*** Block opens ***

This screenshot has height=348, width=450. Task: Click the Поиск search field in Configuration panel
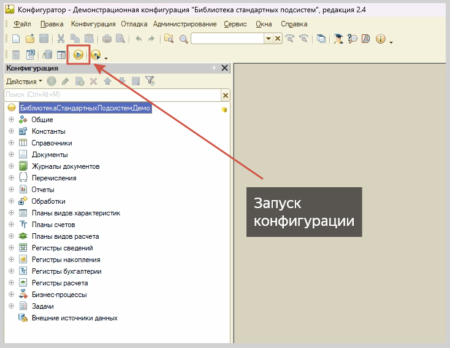(110, 95)
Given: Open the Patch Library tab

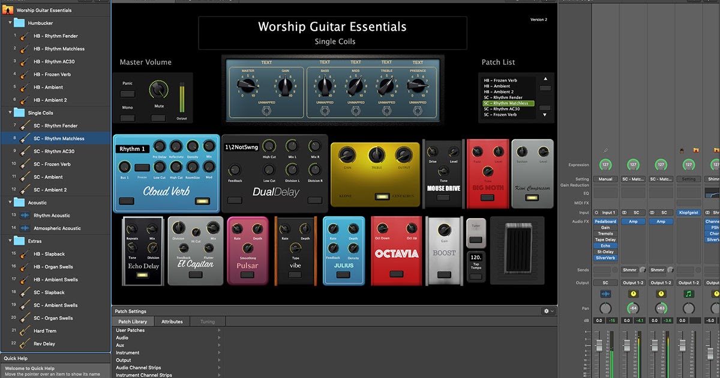Looking at the screenshot, I should 132,321.
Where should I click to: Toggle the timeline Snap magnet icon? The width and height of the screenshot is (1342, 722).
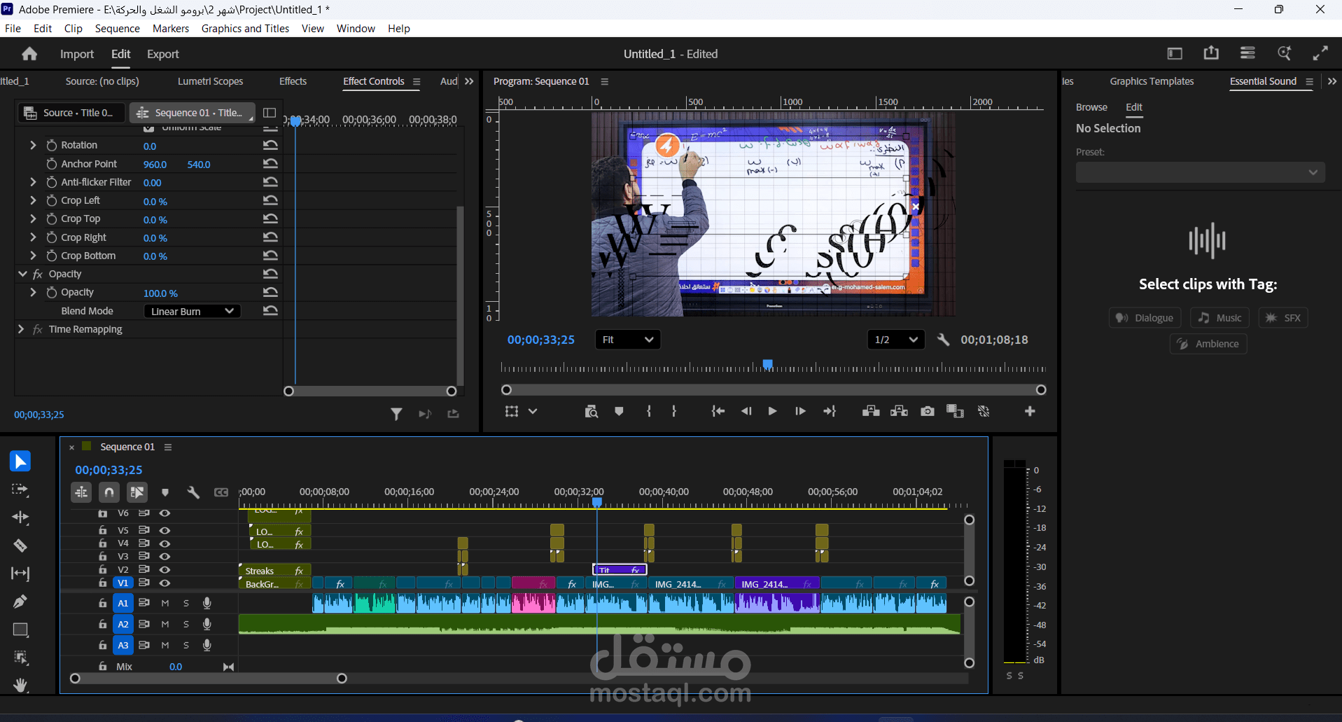[x=109, y=492]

*** Block closes ***

BRIEF: Only the lines from the line containing "Where should I" through the last line of the entries above should be reproduced, word for word and without pictures.

RESPONSE:
Where should I click to: Toggle the timeline Snap magnet icon? The width and height of the screenshot is (1342, 722).
[x=109, y=492]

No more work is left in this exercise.